The price of US crude oil plunged almost 20%, to below $15, in early trading on Monday – its lowest point since 1999 – as stockpiles continued to build owing to a crash in demand caused by the Covid-19 pandemic. Concerns have been heightened by the growing standoff between the US president and state governors over whether the US can begin to lift restrictions on movement and businesses.
A gunman who at one point masqueraded as a policeman killed at least 16 people in the Canadian province of Nova Scotia during a 12-hour rampage, authorities said on Sunday, in what was the country’s worst modern-era mass shooting. Police discovered the killings late on Saturday after multiple reports of shots at a house in the small coastal town of Portapique, about 130 km (80 miles) north of the provincial capital, Halifax.
New Zealand PM Jacinda Ardern has thanked people for “stopping an uncontrolled explosion of Covid-19”, as she announced an easing of lockdown. The country has been praised for its quick and strict response to the virus, and will move from “Level 4” lockdown to “Level 3” late next Monday. It means some businesses can reopen, along with some schools, while rules on local travel will be relaxed.
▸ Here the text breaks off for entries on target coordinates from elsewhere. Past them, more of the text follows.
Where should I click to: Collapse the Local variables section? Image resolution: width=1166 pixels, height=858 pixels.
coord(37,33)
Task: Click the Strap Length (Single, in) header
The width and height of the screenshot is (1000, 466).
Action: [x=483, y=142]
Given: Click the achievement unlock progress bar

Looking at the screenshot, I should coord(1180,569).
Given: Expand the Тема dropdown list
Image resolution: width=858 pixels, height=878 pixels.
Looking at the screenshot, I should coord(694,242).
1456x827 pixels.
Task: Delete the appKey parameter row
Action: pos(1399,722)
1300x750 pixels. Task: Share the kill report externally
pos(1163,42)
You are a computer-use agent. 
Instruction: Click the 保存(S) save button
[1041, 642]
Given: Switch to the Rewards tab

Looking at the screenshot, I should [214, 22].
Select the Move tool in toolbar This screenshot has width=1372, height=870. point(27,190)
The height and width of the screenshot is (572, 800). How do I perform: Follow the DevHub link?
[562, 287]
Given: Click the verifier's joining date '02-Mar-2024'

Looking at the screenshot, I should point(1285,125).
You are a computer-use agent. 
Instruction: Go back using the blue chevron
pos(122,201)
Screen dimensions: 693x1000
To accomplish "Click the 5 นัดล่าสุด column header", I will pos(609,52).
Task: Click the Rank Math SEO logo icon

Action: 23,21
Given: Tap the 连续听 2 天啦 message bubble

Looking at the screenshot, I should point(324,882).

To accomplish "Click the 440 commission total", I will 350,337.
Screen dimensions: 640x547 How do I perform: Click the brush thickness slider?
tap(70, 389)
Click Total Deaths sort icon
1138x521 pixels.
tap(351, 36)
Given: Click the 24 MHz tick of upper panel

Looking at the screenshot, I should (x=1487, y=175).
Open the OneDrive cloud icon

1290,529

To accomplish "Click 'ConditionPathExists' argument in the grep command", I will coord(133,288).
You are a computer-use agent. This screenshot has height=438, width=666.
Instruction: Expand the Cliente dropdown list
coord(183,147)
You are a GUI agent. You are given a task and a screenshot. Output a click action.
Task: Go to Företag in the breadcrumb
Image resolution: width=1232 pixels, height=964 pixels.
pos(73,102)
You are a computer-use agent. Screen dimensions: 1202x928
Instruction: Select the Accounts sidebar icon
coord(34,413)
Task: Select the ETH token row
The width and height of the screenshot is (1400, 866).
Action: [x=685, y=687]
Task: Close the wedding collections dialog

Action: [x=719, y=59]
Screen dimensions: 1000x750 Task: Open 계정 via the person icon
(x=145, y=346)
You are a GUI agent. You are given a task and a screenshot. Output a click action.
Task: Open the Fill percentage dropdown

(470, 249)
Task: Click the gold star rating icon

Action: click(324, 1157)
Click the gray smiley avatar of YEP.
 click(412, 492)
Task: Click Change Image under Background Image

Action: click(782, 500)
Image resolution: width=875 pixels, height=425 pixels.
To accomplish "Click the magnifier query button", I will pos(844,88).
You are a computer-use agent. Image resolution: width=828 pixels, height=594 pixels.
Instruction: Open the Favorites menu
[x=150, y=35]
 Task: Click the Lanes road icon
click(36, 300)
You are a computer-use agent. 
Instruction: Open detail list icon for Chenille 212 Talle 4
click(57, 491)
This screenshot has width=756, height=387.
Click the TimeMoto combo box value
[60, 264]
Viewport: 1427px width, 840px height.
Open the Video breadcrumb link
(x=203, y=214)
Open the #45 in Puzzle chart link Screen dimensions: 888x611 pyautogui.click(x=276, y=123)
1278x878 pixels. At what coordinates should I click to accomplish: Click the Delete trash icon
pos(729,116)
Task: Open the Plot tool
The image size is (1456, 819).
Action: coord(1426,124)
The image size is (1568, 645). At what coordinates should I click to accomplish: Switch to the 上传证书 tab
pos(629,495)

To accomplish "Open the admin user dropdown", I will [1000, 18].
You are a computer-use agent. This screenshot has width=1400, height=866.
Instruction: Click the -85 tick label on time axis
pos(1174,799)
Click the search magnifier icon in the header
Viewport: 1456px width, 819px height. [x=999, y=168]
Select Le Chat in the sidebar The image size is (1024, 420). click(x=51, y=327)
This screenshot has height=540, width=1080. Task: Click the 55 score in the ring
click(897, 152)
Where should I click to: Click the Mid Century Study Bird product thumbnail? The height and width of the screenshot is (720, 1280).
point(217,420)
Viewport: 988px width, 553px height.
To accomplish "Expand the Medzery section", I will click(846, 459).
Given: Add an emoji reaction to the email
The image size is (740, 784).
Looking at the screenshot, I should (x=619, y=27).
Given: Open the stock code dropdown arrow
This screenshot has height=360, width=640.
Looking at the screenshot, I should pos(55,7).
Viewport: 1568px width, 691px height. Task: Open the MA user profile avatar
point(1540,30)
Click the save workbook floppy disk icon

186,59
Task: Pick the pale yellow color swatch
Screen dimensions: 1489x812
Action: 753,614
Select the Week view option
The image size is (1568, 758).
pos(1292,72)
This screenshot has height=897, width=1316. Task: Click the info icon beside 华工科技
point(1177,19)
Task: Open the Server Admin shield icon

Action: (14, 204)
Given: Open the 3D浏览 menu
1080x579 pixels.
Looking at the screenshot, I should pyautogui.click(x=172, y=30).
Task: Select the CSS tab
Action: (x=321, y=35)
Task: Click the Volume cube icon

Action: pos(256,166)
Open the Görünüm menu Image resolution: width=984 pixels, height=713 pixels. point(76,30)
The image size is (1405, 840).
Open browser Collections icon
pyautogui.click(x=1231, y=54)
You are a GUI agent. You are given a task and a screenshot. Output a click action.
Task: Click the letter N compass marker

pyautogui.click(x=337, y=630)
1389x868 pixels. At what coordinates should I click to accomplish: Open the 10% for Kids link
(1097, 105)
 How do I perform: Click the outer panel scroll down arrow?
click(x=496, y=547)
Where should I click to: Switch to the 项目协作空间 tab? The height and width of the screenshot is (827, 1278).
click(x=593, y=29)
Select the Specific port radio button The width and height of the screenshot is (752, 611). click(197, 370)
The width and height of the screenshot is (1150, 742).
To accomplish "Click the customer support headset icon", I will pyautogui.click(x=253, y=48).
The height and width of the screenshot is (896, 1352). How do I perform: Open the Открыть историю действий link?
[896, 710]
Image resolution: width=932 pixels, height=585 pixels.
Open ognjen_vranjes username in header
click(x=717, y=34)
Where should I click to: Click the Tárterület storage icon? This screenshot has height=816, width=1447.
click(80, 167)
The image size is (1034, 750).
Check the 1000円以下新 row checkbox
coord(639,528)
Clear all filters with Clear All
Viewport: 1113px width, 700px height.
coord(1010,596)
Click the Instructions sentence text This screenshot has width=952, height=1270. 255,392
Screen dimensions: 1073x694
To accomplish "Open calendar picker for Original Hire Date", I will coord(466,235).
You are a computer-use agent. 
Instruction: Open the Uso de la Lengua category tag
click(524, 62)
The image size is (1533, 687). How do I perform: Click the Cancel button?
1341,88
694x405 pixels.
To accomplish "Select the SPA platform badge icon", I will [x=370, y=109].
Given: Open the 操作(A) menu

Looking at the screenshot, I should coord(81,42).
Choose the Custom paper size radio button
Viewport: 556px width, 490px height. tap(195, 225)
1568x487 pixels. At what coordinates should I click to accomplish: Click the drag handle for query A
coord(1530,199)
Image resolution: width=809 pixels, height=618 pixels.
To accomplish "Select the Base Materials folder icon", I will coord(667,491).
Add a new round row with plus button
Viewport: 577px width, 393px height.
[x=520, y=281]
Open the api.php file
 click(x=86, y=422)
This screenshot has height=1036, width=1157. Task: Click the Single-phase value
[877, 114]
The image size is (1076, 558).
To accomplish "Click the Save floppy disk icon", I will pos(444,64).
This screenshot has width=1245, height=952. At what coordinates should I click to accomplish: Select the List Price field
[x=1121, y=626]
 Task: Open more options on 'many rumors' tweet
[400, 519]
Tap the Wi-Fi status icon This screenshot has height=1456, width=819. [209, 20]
Europe’s coronavirus death toll topped 100,000 on Sunday, according to an NBC News tally, less than 24 hours after protesters took to the streets of several U.S. state capitol buildings this weekend, to demand an end to shutdown orders. A number of state governors have sought to temper regional expectations about lifting lockdowns and have warned about moving too fast in the face of unresolved issues, like a lack of mass testing.
At the daily White House briefing, the US president warned that Beijing would face consequences if it was “knowingly responsible” for the spread of COVID-19, but he stopped short of saying what type of actions he might take. “It could have been stopped in China before it started and it wasn’t, and the whole world is suffering from it,” Mr Trump told reporters on Saturday.